Das Landgericht Nürnberg-Fürth hat in seinem Beschluss vom 11.12.2017 (Az.: 16 KLs 412 Js 64048/17) die Eigenschaft eines 13 cm langen und ca. 180 Gramm schweren Seitenschneiders mit einer Spannweite von maximal 2 cm und ca. 1,7 cm langen Schneidkanten als gefährliches Werkzeug verneint. Es führt zur Begründung an:
„Dass dieser Seitenschneider dadurch objektiv geeignet wäre erhebliche Verletzungen eines Menschen herbeizuführen, kann nicht festgestellt werden. Eine solche Eignung des Seitenschneiders bei einem Einsatz als Schlagwerkzeug, etwa durch Beeinträchtigung auch innerer Organe durch die Einwirkung stumpfer Gewalt, kann schon aufgrund seiner Größe und seines Gewichts sowie seiner Unhandlichkeit ausgeschlossen werden. Auch ist er bei Verwendung als Schneidwerkzeug aufgrund der kleinen, stumpfen Schneidkanten hierzu nicht geeignet. Ebenso wenig kann objektiv eine entsprechende Eignung des Seitenschneiders als Stichwerkzeug angenommen werden. Zwar ist nicht zu verkennen, dass die Zangenenden durchaus spitz sind, allerdings nur soweit sich die Zange in geöffnetem Zustand befindet. In diesem Zustand erscheint jedoch aufgrund der lockeren Verbindung der beiden Zangenschenkel und dem damit verbundenen Schlingern ein Zustechen nur schwer möglich.“
2. Die Strafkammer hat sich diesen überzeugenden Ausführungen angeschlossen und ebenfalls die Eigenschaft des Seitenschneiders als gefährliches Werkzeug verneint.

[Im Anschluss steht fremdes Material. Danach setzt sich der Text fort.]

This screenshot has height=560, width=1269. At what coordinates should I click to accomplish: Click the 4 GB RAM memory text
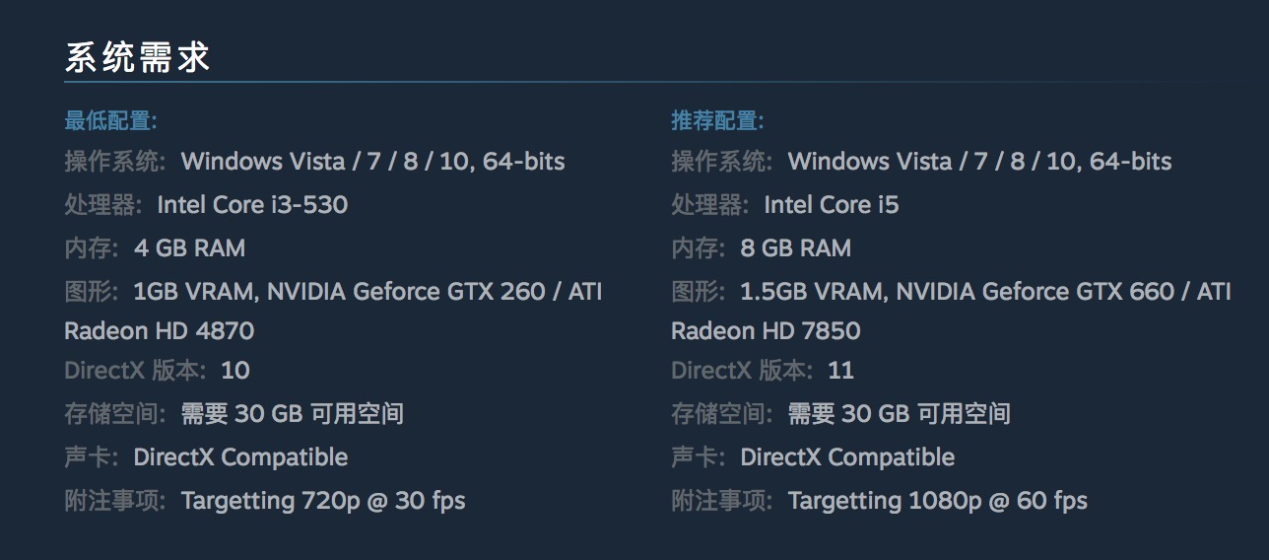tap(189, 248)
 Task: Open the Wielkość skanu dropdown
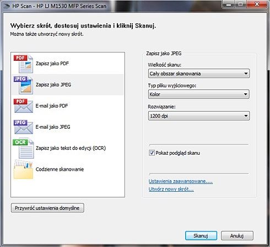(199, 73)
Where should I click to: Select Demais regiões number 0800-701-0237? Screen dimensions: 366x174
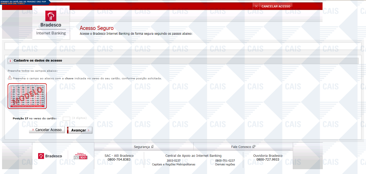pyautogui.click(x=225, y=161)
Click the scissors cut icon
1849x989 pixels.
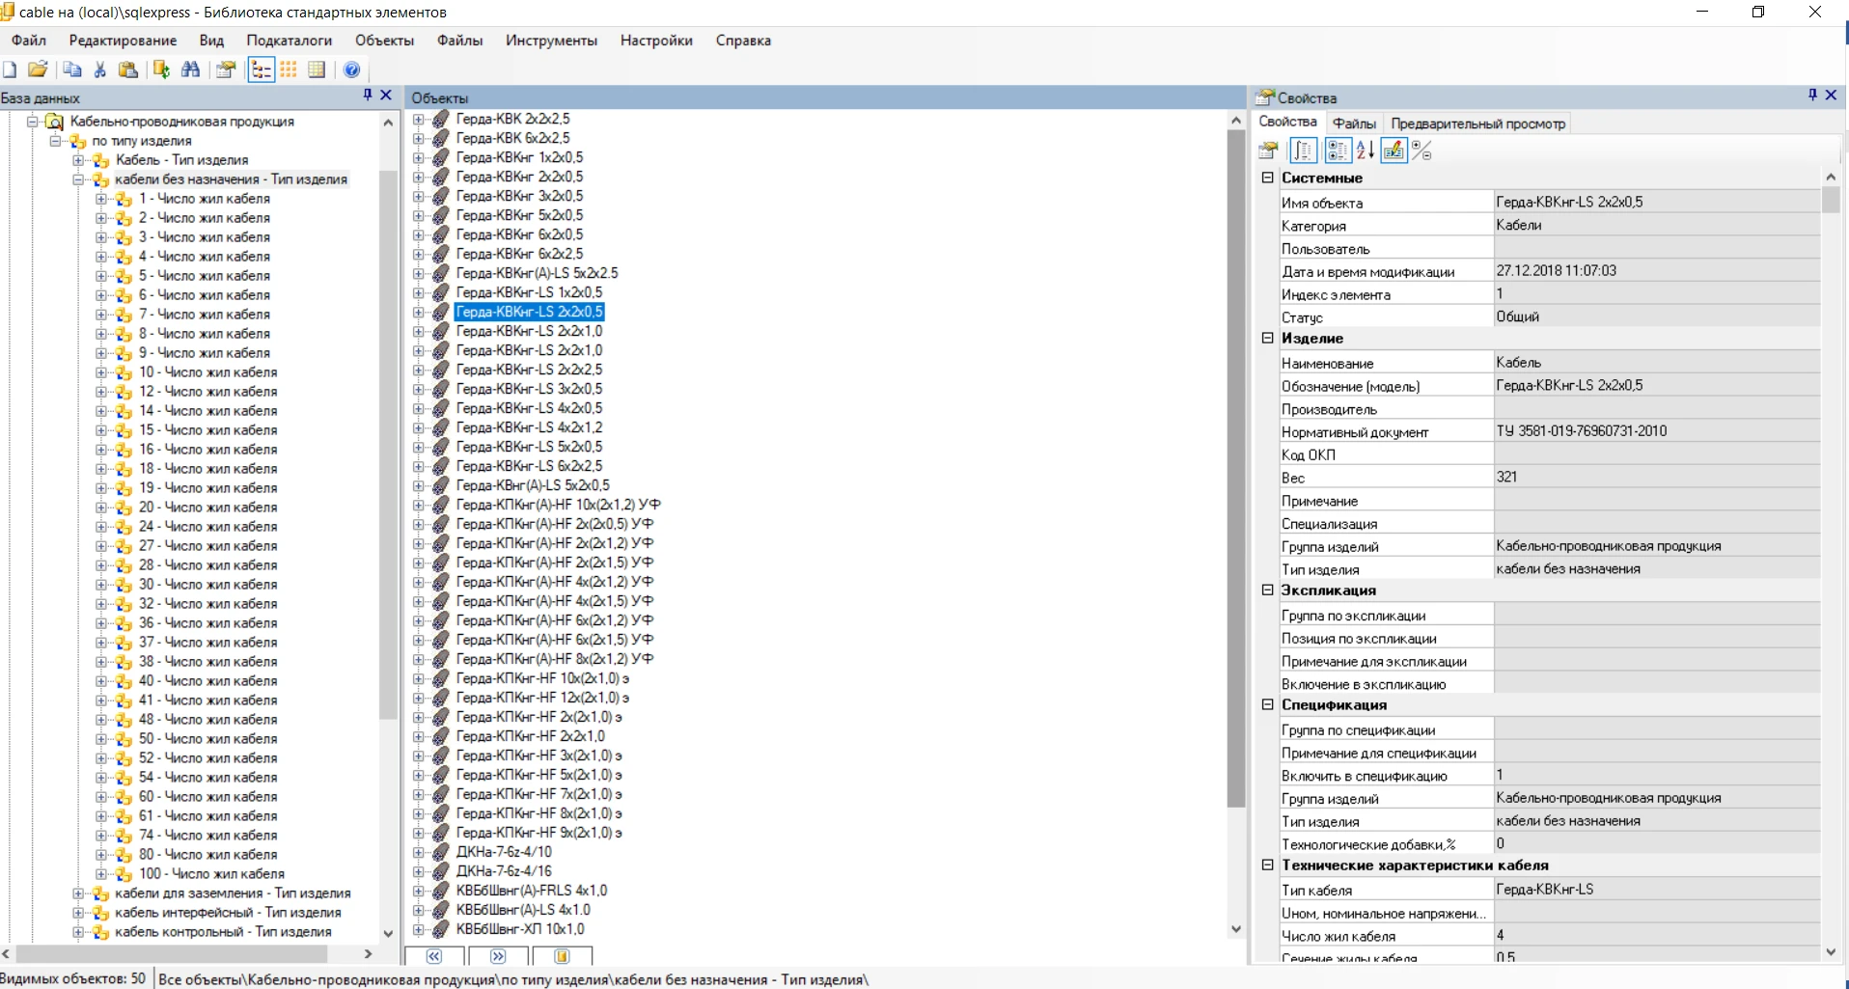pos(99,69)
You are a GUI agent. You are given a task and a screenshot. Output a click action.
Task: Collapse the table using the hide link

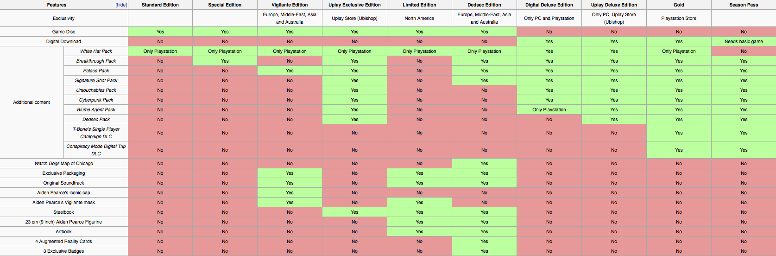coord(121,5)
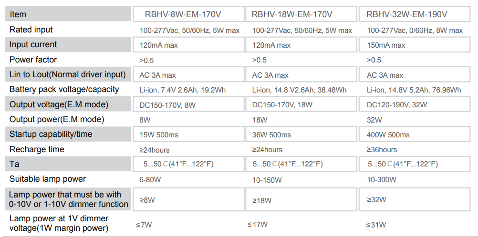Select the 'Input current' row label
Screen dimensions: 478x237
(33, 44)
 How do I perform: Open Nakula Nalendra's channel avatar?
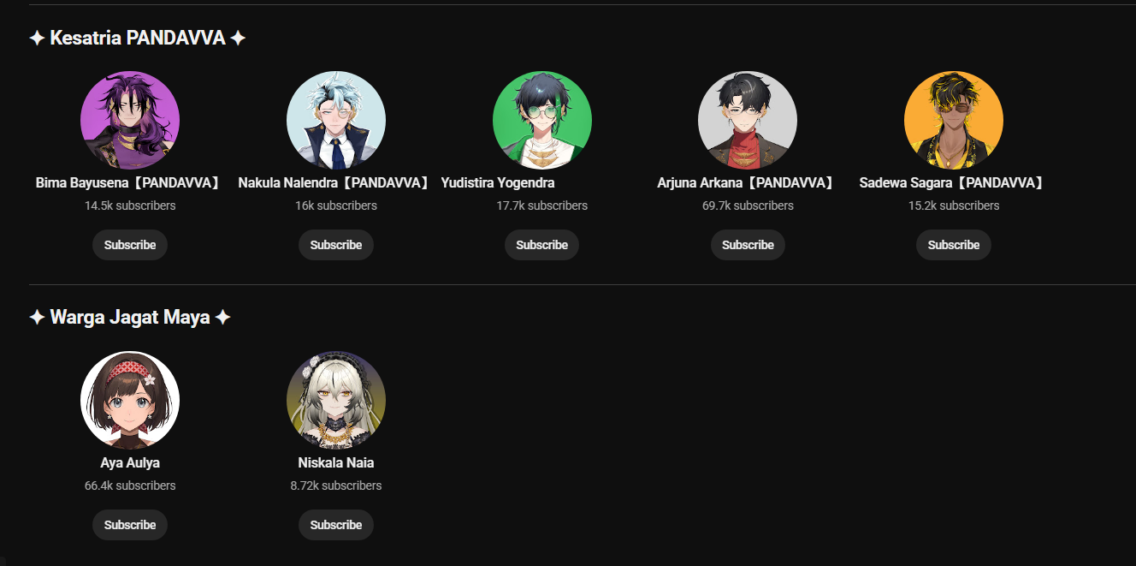point(336,121)
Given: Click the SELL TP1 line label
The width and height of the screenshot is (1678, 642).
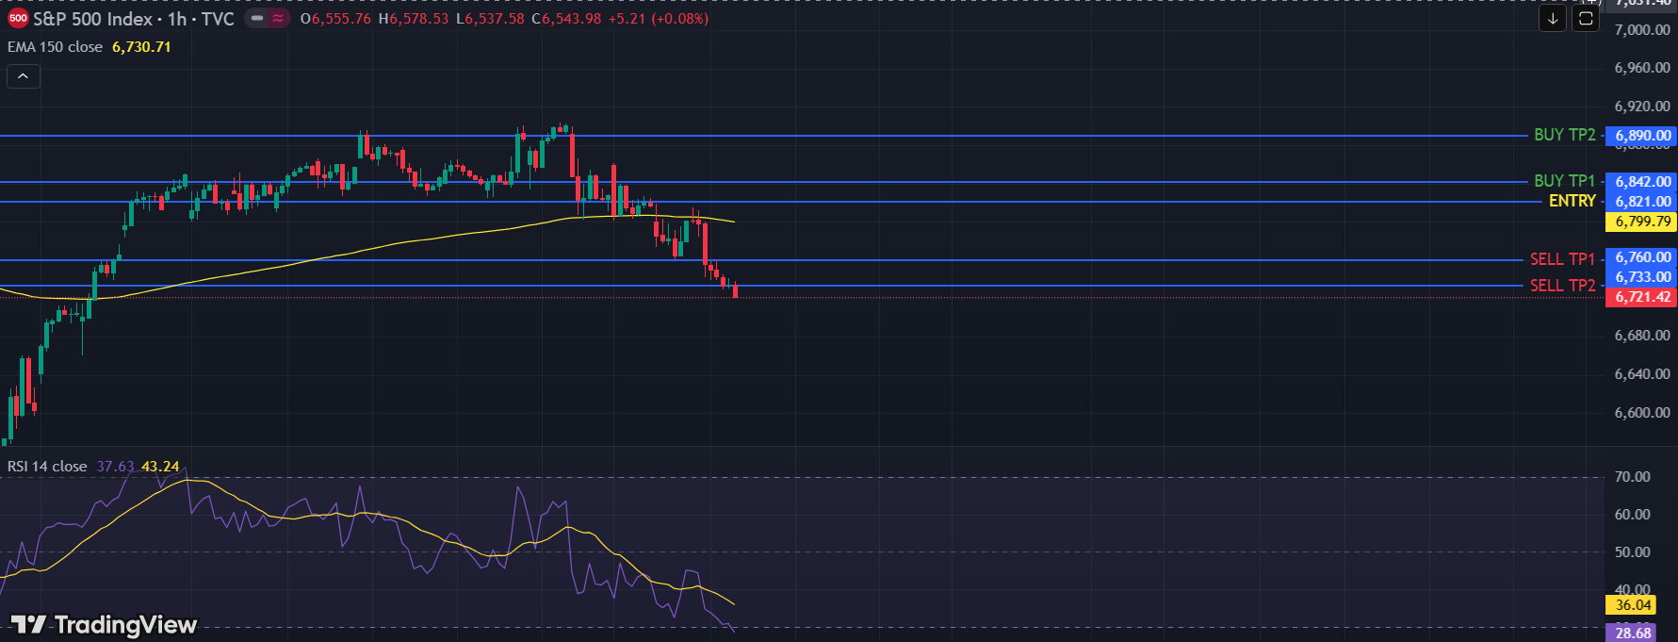Looking at the screenshot, I should click(1562, 259).
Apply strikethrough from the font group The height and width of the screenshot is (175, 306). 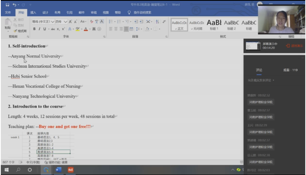pyautogui.click(x=52, y=29)
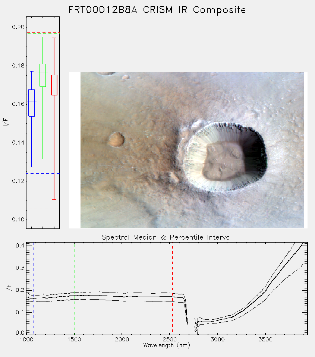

Auch der Senat schließt sich dieser Beurteilung an; unter revisionsrechtlichen Gesichtspunkten ist sie nicht zu beanstanden. Die Strafkammer hat die objektive Gefährlichkeit des Seitenschneiders unter allen relevanten Gesichtspunkten beleuchtet. Sie hatte sowohl die konkrete Beschaffenheit des Seitenschneiders (Gesamtgröße und Gesamtgewicht, Länge und Beschaffenheit der Schneidkanten und maximale Spannweite der Zangenschenkel) als auch dessen unterschiedliche Verwendungsmöglichkeiten als Schlag-, Schneid- und Stichwerkzeug im Blick. Die Strafkammer hat nachvollziehbar dargelegt, dass in keiner Alternative erhebliche Verletzungen herbeigeführt werden können.
3. Die Argumente der Staatsanwaltschaft führen zu keiner anderen Beurteilung. Taschenmesser mit einer feststehenden Klinge oder Schraubenzieher verfügen nämlich über eine über eine Schneidkante von lediglich 14 mm weit hinausgehende Stichlänge und liegen immer so gut in der Hand, dass der Täter mit ihnen sofort gezielt und mit Wucht auf sein Opfer einstechen kann, während beim Seitenschneider die Zangenschenkel zugleich vollständig geöffnet werden müssten – was unhandlich und zudem durch die maximale Spannweite der Zangenschenkel von nur 2 cm ohnehin stark eingeschränkt ist -, damit die Schneidkanten überhaupt wirkungsvoll zum Einsatz kommen können. Angesichts der konkreten Beschaffenheit des Seitenschneiders mit einer Gesamtgröße von lediglich 11,5 cm und mit einem Gesamtgewicht von gerade einmal 73 Gramm liegt es schließlich fern, von einer „robusten Ausführung“ bzw. von einer „Beschaffenheit aus schwerem Metall“ zu sprechen, mit der bei Schlägen auf den Kopf oder auf Knochen erhebliche Verletzungen herbeigeführt werden könnten.
III.
Die Revision ist daher als unbegründet zu verwerfen.
Die Kostenentscheidung beruht auf § 473 Abs. 2 Satz 1 StPO.